_Requirement_. Locate the word "Coração" in the material, then show every line that holds it.

_Working data_.
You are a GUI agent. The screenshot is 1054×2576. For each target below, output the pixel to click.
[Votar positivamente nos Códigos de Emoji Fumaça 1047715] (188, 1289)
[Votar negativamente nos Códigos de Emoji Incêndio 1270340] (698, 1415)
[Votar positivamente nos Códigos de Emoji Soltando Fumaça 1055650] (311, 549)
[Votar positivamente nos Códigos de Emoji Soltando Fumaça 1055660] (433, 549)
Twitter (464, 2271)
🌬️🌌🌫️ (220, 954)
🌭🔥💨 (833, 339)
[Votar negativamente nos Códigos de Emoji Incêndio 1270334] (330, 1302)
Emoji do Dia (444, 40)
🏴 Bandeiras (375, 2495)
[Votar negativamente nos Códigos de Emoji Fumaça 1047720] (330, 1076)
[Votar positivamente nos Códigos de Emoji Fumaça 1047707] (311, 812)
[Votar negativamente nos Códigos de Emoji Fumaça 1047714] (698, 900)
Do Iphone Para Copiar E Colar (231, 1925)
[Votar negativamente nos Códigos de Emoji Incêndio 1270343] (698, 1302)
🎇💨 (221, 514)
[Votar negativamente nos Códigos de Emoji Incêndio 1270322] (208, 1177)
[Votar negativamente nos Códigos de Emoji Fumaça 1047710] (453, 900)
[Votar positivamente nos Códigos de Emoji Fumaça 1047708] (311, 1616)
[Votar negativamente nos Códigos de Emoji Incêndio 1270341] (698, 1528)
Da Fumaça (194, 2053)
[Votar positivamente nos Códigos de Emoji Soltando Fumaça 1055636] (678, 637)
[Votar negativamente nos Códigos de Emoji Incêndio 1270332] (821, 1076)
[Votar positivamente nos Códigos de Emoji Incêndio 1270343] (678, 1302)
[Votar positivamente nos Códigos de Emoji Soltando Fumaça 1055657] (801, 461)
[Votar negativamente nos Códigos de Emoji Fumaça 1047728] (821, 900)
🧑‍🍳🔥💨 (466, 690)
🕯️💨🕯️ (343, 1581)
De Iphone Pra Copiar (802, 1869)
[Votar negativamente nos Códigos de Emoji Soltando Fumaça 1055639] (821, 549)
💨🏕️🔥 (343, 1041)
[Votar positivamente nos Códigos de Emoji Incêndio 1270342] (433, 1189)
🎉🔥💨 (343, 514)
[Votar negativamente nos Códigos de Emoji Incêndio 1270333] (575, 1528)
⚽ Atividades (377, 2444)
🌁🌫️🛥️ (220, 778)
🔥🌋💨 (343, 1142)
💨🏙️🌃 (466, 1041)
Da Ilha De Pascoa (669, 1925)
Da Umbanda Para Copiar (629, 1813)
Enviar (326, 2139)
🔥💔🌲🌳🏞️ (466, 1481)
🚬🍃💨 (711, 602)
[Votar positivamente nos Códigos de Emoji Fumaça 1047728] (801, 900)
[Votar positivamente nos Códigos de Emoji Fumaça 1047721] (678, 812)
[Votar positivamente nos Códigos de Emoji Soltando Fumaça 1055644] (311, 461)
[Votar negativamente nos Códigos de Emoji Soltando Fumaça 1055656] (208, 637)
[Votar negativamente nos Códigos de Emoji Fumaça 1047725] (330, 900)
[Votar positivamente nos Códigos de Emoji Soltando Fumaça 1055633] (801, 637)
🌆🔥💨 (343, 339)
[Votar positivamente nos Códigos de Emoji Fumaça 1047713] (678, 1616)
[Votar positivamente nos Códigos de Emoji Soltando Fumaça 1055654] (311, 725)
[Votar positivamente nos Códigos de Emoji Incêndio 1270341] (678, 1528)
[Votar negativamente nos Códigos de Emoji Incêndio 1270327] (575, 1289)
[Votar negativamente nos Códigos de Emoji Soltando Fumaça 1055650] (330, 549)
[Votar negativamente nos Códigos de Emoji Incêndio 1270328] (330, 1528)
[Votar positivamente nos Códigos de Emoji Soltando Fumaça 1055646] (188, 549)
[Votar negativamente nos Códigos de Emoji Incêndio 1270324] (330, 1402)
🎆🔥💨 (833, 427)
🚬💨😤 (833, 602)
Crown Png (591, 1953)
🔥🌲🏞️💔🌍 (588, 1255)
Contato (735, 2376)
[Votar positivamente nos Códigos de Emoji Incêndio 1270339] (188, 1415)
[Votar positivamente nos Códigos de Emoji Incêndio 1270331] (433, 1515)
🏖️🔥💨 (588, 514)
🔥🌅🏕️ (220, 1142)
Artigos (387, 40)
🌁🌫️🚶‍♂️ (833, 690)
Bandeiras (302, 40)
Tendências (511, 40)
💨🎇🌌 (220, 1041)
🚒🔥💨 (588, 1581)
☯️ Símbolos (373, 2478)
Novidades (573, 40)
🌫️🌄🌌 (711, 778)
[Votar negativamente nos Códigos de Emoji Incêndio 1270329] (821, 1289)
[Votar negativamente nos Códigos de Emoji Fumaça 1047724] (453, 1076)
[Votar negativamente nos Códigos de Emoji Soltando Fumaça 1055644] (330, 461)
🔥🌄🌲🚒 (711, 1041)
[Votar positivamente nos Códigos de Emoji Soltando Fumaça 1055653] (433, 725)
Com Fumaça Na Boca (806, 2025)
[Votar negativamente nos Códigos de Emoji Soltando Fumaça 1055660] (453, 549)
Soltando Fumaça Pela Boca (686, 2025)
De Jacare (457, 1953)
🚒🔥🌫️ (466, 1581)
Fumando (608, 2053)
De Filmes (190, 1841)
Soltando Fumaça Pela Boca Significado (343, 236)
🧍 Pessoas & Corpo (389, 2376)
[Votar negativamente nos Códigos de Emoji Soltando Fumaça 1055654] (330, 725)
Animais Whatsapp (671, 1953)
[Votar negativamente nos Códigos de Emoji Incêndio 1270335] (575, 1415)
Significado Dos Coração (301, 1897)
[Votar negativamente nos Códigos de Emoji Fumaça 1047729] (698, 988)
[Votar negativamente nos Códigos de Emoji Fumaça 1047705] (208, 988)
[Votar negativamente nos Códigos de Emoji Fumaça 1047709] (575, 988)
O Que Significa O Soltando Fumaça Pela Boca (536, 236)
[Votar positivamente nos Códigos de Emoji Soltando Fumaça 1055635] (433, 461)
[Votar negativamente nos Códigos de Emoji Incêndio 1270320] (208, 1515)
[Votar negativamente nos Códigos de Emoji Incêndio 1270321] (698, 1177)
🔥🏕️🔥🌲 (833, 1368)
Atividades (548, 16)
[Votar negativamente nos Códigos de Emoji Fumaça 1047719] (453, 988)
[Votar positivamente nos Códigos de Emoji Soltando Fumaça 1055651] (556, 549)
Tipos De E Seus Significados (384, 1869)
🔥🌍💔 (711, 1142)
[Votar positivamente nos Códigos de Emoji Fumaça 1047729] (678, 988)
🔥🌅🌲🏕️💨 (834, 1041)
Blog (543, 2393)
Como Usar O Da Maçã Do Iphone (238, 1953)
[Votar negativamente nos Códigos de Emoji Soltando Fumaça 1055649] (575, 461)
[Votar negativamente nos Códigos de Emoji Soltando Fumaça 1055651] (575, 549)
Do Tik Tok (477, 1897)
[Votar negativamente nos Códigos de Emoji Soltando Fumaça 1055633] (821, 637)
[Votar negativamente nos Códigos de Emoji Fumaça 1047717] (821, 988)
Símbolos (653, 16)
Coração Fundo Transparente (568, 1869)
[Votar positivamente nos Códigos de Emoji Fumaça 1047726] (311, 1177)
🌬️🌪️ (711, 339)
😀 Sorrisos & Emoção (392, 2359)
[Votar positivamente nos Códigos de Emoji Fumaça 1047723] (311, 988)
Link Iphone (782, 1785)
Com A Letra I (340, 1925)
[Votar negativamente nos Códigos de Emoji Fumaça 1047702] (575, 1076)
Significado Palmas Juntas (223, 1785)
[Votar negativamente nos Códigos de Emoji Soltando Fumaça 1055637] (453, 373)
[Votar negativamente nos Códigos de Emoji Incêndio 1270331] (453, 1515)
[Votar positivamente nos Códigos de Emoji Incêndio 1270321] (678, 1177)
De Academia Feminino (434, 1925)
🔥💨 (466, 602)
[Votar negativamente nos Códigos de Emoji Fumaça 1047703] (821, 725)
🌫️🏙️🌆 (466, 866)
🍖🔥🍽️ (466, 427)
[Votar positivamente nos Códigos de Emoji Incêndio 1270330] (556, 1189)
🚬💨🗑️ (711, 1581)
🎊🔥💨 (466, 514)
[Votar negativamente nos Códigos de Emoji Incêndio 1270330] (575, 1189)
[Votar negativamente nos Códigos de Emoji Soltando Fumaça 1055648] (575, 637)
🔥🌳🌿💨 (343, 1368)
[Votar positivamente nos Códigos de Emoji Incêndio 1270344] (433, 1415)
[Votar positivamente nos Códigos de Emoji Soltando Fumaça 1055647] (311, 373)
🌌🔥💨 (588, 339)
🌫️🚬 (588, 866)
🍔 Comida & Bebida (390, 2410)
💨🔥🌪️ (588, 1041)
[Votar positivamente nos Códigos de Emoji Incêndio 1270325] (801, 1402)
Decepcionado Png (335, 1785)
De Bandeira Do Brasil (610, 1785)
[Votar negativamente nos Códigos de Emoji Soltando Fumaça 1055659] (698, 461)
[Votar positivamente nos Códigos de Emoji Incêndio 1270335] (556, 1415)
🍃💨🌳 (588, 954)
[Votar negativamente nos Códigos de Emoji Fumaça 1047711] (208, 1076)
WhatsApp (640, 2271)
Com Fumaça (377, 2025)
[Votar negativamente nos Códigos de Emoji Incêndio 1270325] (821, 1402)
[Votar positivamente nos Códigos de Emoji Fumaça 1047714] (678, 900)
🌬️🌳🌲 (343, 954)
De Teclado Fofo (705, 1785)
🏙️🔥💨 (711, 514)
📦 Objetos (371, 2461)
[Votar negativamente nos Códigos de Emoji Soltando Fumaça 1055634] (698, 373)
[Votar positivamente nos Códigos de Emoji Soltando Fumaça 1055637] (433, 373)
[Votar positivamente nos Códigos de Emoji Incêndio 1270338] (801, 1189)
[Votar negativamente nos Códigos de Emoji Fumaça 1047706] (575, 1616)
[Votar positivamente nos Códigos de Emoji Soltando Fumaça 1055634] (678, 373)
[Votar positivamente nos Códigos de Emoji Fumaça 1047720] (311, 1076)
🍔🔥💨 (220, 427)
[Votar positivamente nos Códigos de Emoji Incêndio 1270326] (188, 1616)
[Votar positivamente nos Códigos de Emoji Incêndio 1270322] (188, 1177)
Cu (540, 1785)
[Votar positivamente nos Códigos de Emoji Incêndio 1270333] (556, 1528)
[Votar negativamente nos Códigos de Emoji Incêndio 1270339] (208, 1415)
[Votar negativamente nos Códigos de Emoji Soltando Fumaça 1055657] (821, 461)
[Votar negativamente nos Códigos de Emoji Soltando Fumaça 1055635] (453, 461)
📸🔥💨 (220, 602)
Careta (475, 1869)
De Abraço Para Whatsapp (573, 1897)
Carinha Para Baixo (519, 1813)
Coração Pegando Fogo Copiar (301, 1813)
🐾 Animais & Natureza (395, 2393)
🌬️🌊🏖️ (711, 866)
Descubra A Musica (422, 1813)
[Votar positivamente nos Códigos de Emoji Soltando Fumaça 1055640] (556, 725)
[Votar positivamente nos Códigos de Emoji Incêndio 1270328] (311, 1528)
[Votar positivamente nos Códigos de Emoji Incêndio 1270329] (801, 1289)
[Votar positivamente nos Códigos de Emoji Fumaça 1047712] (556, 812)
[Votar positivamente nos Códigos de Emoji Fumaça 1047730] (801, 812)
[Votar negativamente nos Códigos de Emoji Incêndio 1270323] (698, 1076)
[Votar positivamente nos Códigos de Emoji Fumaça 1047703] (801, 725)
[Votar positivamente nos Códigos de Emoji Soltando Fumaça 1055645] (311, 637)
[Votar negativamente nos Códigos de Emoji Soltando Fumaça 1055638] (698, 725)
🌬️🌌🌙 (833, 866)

_Expected answer_.
Significado Dos Coração (301, 1897)
Coração Fundo Transparente (568, 1869)
Coração Pegando Fogo Copiar (301, 1813)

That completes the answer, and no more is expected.